The region is full of towns and villages, all offering their own mix of history, culture, festivals, shopping and nature. A favourite is Hanging Rock. Solve the mystery and I might just share a creepy theory… It is a meandering drive away, perfect for a day’s outing. Trentham, 20 mins away, has a beautiful waterfall and a very attractive main street. Do not miss Red Beard Bakery. Great bread. Beard. Bread. One of those. Whatever you get up to, I hope you will enjoy our wonderful region.

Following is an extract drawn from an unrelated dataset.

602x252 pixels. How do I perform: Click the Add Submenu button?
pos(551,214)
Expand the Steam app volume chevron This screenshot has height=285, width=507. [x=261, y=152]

When you try to capture the Australian bush in photos, it is really hard to convey the feeling of being there. The bush is best live. You need the smells and sounds, the air. The feeling you get as you trek, perhaps alone, over rocks and roots. Maybe it is a wet winter, maybe spring is blossoming. Maybe the shimmering haze of summer iz lazily wrapping around you. Perhaps there are steep gorges, maybe a vista opens up around the next corner. Maybe you are even a little lost. Unlike the european forests I grew up with, the bush seems twiggy, brutal almost, hard to get to know. But you can, you just have to put on some good boots and get out there. Every time I do I emerge a little happier than when I went in.
I want to move to Daylesford
This happens sometimes. You come for a holiday and simply forget where you parked the car and so you are here for good. There are several real estate agents who can help you if this has happened to you too. Living in Daylesford… Wellies, jumpers, wood fires and the smell of trees saturating the oxygen rich air. Walks, hot chocolate, friendly locals. Stunning views, autumn leaves. Live music at some small venue. A dip in the lake. Fresh produce. Reasonably short trip to get to Melbourne. It’s a winner, I say.